▸ Excerpted text:
◇ ◇ ◇

Hi there 👋
Thank you to all the many people who helped amplify the jobs board I shared last week. And thank you to everyone who applied to join the jobs collective. It’s not too late to apply, if you missed it. And it’s never too late to share the board with anyone in your network who is looking for a new job. Lots of great opportunities are out there right now!
Here’s a link to the jobs board itself (new job from Watershed just got added today). And here’s a link on how to apply for the collective.
Wishing you a great week,
Kevan
(ᵔᴥᵔ)
Thank you for being part of this newsletter. Each week, I share playbooks, case studies, stories, and links from inside the startup marketing world and my time at Oyster, Buffer, and more.
Say hi anytime at hello@kevanlee.com. I’d love to hear from you.
Best books of 2022
One of my favorite perks while working at Buffer was the unlimited books policy: You could request as many Kindle books as you’d like, no questions asked. Before Buffer, I didn’t really read much at all. Since Buffer, I’ve averaged about one book per week and have even crossed the 100-book mark a couple of years.
This year, I read 54 books.
(A couple of them were children’s books, which seems like cheating, but I still have a couple weeks left in December to make up for it.)
I try to read a wide variety of genres, authors, and perspectives. This year, I read cookbooks, graphic novels, zines, Pulitzer Prize winners, Booker Prize winners, novellas, and more. I aimed for a 50:50 ratio of books written by women and by men, and I attempted to better round out my reading list with non-American authors. I even did a book challenge or two (unsuccessfully — I got very stuck on Read a Nordic Noir.)
Here is a list of my very favorite books from the past year as well as the complete list of everything I’ve read.
What were your favorite reads of 2022?
I’d love to hear about them. Please do reply or shoot me an email at hello@kevanlee.com.
Best business-ish book
The Sea We Swim In by Frank Rose
This is a story all about storytelling (how meta), and though it was not intended to be a business book, I found it to be full of incredibly relevant anecdotes and frameworks for startup marketers who are building big brands. The author, Frank Rose, has been a contributor at Wired and Fortune and is now a professor at Columbia University. He has studied some of the best storytelling in the culture and the market, which gives the book a solid foundation in practical marketing. Here are two of my favorite anecdotes:
The marketing agency conducted a survey for a beer brand to better understand how to reach a younger audience. This is one of the comments back:
Focus on making an excellent product. If you do so, then all of your marketing will be true, and most of the marketing will be done by us.

◇ ◇ ◇

▸ Material provided:
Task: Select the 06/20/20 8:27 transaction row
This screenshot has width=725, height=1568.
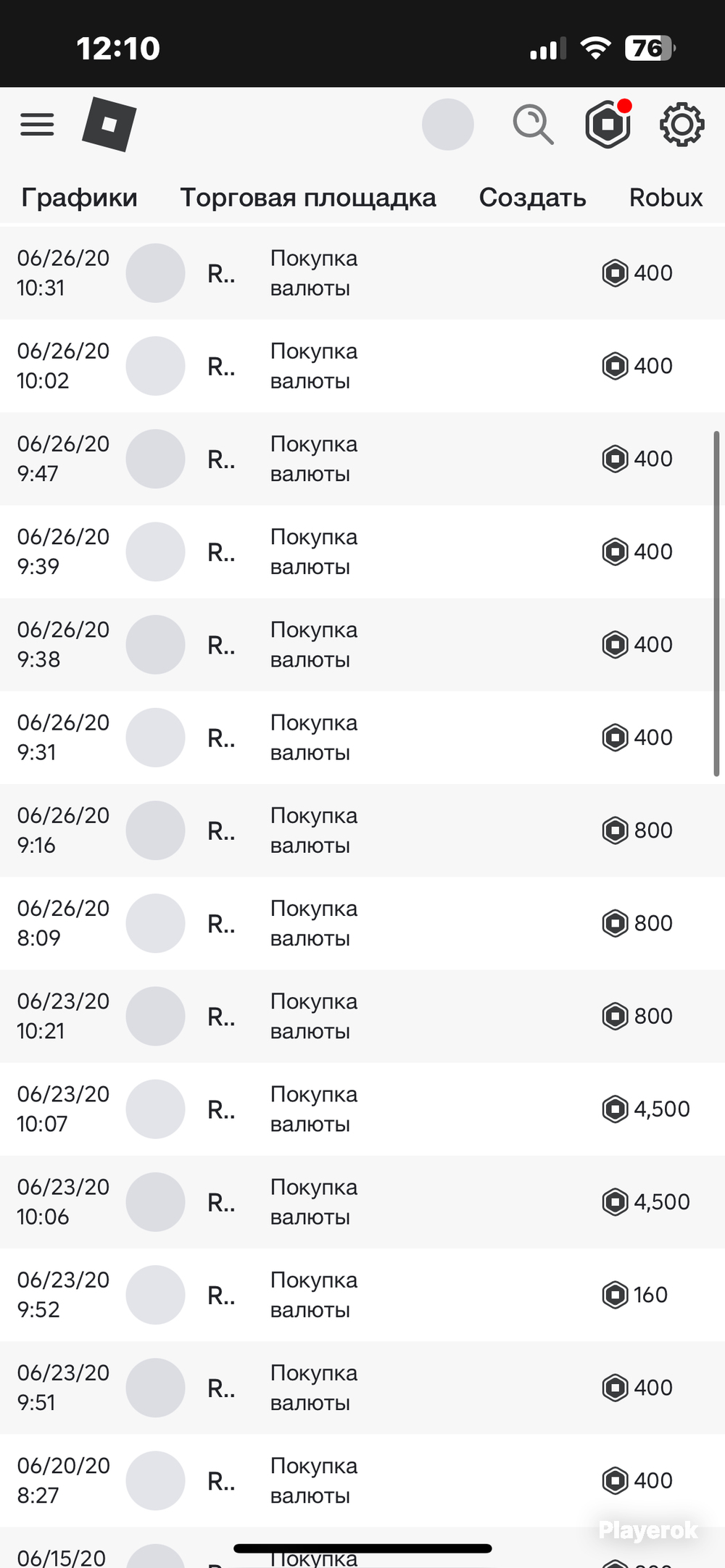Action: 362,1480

◇ ◇ ◇

▸ Problem set:
(a) From the newsletter, copy the passage starting with "Here’s a link to" and going on through "Buffer, and more.".
(b) For each statement, say yes or no to whether it agrees with the newsletter, and quote the newsletter's words that settle it: (i) The writer read 54 books this year. (ii) The writer finished the Read a Nordic Noir book challenge. (iii) Frank Rose now teaches at Columbia University.

▸ Task answers:
(a)
Here’s a link to the jobs board itself (new job from Watershed just got added today). And here’s a link on how to apply for the collective.
Wishing you a great week,
Kevan
(ᵔᴥᵔ)
Thank you for being part of this newsletter. Each week, I share playbooks, case studies, stories, and links from inside the startup marketing world and my time at Oyster, Buffer, and more.

(b)
(i) Yes: "This year, I read 54 books."
(ii) No: "unsuccessfully — I got very stuck on Read a Nordic Noir."
(iii) Yes: "is now a professor at Columbia University."